== EXTRAIT

Opinion individuelle de M. le juge Robinson

Document Number
171-20230406-JUD-01-02-EN
Parent Document Number
171-20230406-JUD-01-00-EN
Incidental Proceedings
Date of the Document
Document File

OPINION INDIVIDUELLE DE M. LE JUGE ROBINSON
[Traduction]
Accession du Guyana à l’indépendance vis-à-vis du Royaume-Uni ⎯ Droit à l’autodétermination ⎯ Indépendance n’ayant pas été offerte ou octroyée par le Royaume-Uni ⎯ Déclaration sur l’octroi de l’indépendance aux pays et aux peuples coloniaux (résolution 1514 (XV) de l’Assemblée générale).
1. Je souscris aux conclusions qu’a formulées la Cour au paragraphe 108 de l’arrêt, mais tiens à commenter, par le truchement d’une opinion individuelle, un point particulier se rapportant à l’arrêt.
2. La Cour, lorsqu’elle a présenté les arguments des Parties, a cité l’affirmation du Guyana selon laquelle « le Royaume-Uni n’a[vait] aujourd’hui aucun intérêt juridique ni aucune prétention à l’égard du territoire en question, puisqu’il a[vait] renoncé à toute revendication territoriale liée au présent différend lorsqu’il a[vait], en 1966, accordé l’indépendance au Guyana » (arrêt, par. 81). Or, du point de vue du droit, le Royaume-Uni n’a pas accordé l’indépendance au Guyana. Lorsque celui-ci est, en 1966, devenu indépendant, le droit à l’autodétermination était déjà devenu une règle de droit international coutumier, et ce, depuis l’adoption, par l’Assemblée générale des Nations Unies, de la résolution 1514 (XV) du 14 décembre 1960 (ci-après la « résolution 1514 »). En conséquence, l’indépendance à laquelle ont accédé les anciennes colonies ne leur a pas été offerte, octroyée ou concédée par les puissances coloniales, mais résultait de l’exécution par celles-ci de l’obligation que leur faisait le paragraphe 5 de la résolution 1514 de transférer tous pouvoirs aux peuples des pays colonisés conformément à la volonté librement exprimée par ces derniers. Le statut de norme coutumière de droit international du droit à l’autodétermination a été confirmé par la Cour dans l’avis consultatif qu’elle a donné en 2019 sur les Effets juridiques de la séparation de l’archipel des Chagos de Maurice en 1965. Compte tenu de cette importante évolution, c’est faire une lecture erronée du droit que d’affirmer que, après l’adoption de la résolution 1514, les puissances coloniales ont octroyé l’indépendance à leurs anciennes colonies, puisqu’il ne leur revenait pas de procéder à un tel octroi.

====
== DONNÉES FOURNIES

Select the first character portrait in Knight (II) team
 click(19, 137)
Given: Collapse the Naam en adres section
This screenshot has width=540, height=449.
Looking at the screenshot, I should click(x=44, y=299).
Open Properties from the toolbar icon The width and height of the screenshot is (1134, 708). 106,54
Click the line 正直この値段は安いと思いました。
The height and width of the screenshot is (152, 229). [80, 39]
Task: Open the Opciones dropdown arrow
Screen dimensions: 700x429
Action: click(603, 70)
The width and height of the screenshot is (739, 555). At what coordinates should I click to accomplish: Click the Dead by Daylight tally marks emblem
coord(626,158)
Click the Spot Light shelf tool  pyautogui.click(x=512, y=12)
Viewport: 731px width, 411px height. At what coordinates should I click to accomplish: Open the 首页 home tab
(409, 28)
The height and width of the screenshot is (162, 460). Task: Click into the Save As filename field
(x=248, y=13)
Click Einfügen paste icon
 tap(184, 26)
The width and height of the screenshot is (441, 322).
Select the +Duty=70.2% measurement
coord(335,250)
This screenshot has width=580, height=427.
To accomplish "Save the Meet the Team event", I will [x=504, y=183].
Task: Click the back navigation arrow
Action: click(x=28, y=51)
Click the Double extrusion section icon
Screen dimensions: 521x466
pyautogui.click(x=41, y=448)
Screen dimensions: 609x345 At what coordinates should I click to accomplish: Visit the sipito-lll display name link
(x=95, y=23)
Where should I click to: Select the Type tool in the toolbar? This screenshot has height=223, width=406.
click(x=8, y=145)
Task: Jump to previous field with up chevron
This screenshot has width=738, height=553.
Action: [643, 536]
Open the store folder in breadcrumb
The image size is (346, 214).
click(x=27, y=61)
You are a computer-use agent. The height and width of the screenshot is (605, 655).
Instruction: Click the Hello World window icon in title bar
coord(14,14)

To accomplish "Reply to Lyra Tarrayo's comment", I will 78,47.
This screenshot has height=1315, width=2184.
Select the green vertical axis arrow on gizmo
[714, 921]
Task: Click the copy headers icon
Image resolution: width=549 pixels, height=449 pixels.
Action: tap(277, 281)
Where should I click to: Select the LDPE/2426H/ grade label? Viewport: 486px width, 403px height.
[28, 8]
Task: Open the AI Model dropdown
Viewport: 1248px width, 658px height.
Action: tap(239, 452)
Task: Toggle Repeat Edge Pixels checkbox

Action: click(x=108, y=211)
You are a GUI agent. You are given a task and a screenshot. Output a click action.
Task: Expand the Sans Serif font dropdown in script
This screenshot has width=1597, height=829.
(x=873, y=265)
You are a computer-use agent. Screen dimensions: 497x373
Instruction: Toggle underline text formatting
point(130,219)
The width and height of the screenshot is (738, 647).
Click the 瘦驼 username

====

DÉTAIL DE LA TÂCHE:
Réécris le passage de l’opinion du juge Robinson en commençant à « 1. Je souscris » et en terminant à « rapportant à l’arrêt. », et mets « biais » à la place de « truchement ».

RÉPONSE:
1. Je souscris aux conclusions qu’a formulées la Cour au paragraphe 108 de l’arrêt, mais tiens à commenter, par le biais d’une opinion individuelle, un point particulier se rapportant à l’arrêt.